According to the postdoctoral researcher of Urban and Spatial Planning, Dimitra Siatitsa, “the announcement of measures and the intention to commit resources to support student housing is a positive development. However, as we have seen in the case of other policy sectors, any increase in allowances without the implementation of rent caps, is being absorbed by price increases. Moreover, this policy does not address the issue of the poor condition of a large share of the more affordable flats that are being rented while having significant problems of dampness, mould, deterioration, lack of heating, etc. Therefore, it is necessary to set standards and ensure that the necessary controls are in place”.

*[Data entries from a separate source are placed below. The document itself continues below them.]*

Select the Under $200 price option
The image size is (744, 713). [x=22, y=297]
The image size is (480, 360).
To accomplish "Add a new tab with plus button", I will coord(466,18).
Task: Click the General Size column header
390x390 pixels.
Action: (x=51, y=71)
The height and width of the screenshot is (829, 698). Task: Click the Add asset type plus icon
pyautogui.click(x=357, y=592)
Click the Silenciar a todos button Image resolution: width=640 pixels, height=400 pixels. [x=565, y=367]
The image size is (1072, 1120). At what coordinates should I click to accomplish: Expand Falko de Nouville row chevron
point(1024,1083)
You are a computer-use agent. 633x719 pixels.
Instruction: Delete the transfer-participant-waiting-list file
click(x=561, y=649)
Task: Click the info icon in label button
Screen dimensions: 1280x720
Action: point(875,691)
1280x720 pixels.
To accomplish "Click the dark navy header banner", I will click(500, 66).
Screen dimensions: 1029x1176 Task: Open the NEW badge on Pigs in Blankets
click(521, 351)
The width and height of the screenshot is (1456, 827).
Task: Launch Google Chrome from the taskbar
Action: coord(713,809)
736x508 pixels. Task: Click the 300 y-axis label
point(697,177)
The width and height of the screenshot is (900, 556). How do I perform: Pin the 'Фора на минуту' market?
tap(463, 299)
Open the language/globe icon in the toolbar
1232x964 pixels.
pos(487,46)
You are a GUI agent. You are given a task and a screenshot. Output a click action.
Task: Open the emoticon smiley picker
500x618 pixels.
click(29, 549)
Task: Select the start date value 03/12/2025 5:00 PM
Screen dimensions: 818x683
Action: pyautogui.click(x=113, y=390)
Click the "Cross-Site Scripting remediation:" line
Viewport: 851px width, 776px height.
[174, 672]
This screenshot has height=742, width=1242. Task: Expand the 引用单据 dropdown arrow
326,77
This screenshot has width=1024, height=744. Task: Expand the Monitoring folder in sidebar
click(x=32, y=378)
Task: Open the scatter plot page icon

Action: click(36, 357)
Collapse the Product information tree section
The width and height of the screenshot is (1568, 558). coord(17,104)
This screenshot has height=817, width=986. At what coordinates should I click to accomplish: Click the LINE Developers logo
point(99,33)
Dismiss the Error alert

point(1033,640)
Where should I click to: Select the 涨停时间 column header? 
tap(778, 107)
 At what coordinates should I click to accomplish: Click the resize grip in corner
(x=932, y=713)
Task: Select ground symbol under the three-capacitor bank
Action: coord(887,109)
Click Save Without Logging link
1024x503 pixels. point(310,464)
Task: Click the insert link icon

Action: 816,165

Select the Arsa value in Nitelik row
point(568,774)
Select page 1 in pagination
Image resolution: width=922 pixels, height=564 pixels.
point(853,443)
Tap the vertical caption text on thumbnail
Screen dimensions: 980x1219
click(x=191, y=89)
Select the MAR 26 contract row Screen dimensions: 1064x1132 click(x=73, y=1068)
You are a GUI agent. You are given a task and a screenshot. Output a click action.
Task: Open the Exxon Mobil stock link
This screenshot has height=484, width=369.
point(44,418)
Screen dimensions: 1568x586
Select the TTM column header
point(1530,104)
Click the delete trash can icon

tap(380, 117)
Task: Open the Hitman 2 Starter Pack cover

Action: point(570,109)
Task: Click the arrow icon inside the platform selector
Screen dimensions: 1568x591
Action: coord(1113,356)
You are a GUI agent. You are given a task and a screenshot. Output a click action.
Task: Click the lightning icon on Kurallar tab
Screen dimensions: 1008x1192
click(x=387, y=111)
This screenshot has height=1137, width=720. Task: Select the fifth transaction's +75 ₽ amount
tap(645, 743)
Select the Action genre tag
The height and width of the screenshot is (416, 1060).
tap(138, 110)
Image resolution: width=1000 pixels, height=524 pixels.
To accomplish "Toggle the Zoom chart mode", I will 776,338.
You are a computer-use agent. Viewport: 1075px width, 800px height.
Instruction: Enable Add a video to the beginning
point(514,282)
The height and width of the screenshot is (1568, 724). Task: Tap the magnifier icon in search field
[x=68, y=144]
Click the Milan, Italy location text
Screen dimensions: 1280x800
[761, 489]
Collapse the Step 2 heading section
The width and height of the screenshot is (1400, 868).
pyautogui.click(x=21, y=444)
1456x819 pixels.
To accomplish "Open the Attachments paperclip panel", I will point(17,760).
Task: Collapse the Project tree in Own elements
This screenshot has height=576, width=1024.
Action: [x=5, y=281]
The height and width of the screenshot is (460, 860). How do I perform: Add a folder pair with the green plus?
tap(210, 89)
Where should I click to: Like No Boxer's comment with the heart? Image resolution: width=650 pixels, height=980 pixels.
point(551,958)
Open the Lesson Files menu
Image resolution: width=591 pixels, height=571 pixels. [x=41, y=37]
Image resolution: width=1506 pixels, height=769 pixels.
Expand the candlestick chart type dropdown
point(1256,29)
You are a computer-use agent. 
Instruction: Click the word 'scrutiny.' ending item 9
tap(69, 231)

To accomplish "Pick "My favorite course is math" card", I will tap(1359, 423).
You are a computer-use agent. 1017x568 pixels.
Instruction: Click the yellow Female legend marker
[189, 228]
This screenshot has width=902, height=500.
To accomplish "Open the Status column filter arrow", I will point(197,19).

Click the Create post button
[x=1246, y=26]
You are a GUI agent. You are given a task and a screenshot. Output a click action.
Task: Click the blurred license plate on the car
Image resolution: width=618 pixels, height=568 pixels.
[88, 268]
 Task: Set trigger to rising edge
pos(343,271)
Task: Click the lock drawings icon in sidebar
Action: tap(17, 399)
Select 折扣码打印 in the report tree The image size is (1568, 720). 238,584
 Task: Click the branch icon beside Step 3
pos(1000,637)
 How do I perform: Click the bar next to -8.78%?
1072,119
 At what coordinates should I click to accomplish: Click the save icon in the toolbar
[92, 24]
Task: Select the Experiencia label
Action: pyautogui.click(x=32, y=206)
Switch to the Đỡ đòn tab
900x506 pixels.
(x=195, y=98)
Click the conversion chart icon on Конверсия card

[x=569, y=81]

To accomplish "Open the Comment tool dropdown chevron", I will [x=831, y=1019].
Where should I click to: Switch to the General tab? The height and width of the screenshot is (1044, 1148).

As D. Siatitsa points out, on the issue of the student residence halls, a model of enhanced social return could be selected, where the participation of the universities and the student community would be significantly increased:
“With regard to the student residence halls, [the government uses] the usual practice of public tenders – something that raises the costs, without incorporating the possibilities and guidelines provided by the European framework for maximising the public benefit, and especially for the formation of a sector of social constructors and providers operating on the basis of limited profit and social return.
Using the same resources, universities jointly with the student community could pursue the creation of student cooperatives for rental housing, a model based on self-organisation, solidarity and democratic management with the direct participation of students, which can use both existing buildings of public or private institutions, but also see to the construction of new student residence halls where necessary. In fact, an effort is currently being made to establish a federation of student housing cooperatives in Europe – a network that could provide inspiration, know-how and support to Greece as well.”